[GOAL OF THE EXERCISE] Return everything from the line containing "226x146 pixels." down to the end of the items below, both ends included, with those lines reproduced verbatim and the pictures left out.

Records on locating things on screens
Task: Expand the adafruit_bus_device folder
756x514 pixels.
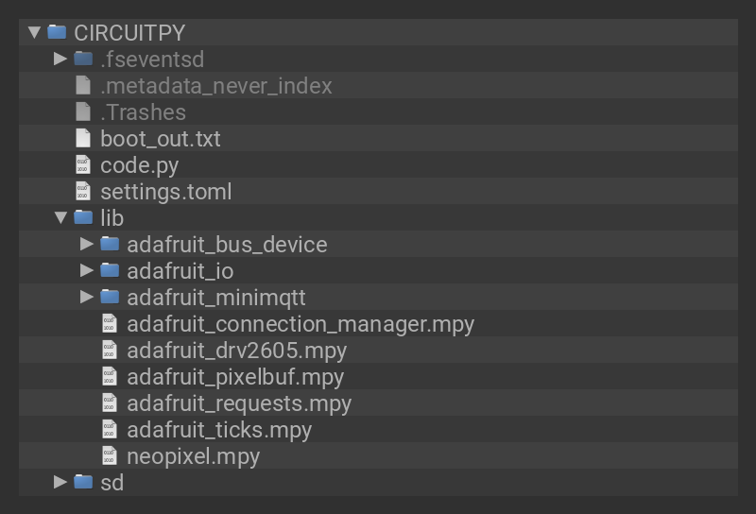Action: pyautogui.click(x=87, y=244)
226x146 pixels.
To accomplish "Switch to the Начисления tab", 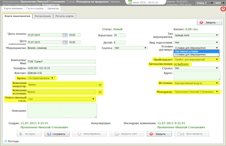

[ANSWER]
226x146 pixels.
To accomplish "Switch to the Начисления tab", 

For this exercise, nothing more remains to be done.